OA patients may experience acute or subacute painful episodes the major cause of which is inflammation. Whereas there is no effective drug that could change the course of OA, salicylates can be used to treat the pain (Woo, 2016). Aspirin is recommended due to its analgesic effect and anti-inflammatory action. In divided doses (1.2 to 2.4 g daily), this drug is well tolerated. Compared to NSAIDs, aspirin is reported to have fewer side effects (Woo, 2016). Acetaminophen does not have any anti-inflammatory action, but it is helpful for analgesia.

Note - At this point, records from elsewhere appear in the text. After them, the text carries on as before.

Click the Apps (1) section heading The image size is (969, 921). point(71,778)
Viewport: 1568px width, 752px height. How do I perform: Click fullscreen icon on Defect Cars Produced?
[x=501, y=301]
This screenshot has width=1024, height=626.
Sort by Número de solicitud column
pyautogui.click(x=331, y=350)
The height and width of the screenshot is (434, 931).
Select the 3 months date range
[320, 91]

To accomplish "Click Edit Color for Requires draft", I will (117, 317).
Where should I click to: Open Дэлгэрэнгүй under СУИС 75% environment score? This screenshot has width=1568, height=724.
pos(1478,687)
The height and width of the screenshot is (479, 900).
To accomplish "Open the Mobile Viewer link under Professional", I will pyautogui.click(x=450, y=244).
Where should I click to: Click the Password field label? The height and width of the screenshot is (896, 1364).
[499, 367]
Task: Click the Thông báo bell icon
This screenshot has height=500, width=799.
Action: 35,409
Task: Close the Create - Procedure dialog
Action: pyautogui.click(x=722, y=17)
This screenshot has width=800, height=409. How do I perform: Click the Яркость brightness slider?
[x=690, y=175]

Aspirin and Nonacetylated Salicylates in OA Treatment

Nursing Implications

  • Control over pain.
  • Correct intake of drugs.
  • No overdose issues.
  • Ability to manage one’s condition.
  • Avoidance of side effects.

The main nurse-related consequence of OA treatment is the patient’s ability to control his or her life due to the selection of correct drugs and dosage (Woo, 2016). It is necessary to explain the possibility of adverse effects and perform patient education to reach the best outcomes of treatment. Also, the nurse should make sure that the patient is capable of addressing the healthcare facility when he or she notes the deterioration of pain or other uncommon indications. Overall, the nurse’s role in the pharmacological management of OA is to promote patients’ well-being and help them to avoid complications.

Nursing Implications

References

Ashkavand, Z., Malekinejad, H., & Vishwanath, B. S. (2013). The pathophysiology of osteoarthritis. Journal of Pharmacy Research, 7(1), 132-138.

Woo, T. M. (2016). Drugs used in treating inflammatory processes. In T. M. Woo & M. V. Robinson (Eds.), Pharmacotherapeutics for advanced practice nurse prescribers (4th ed.) (pp. 801-836). Philadelphia, PA: F. A. Davis Company.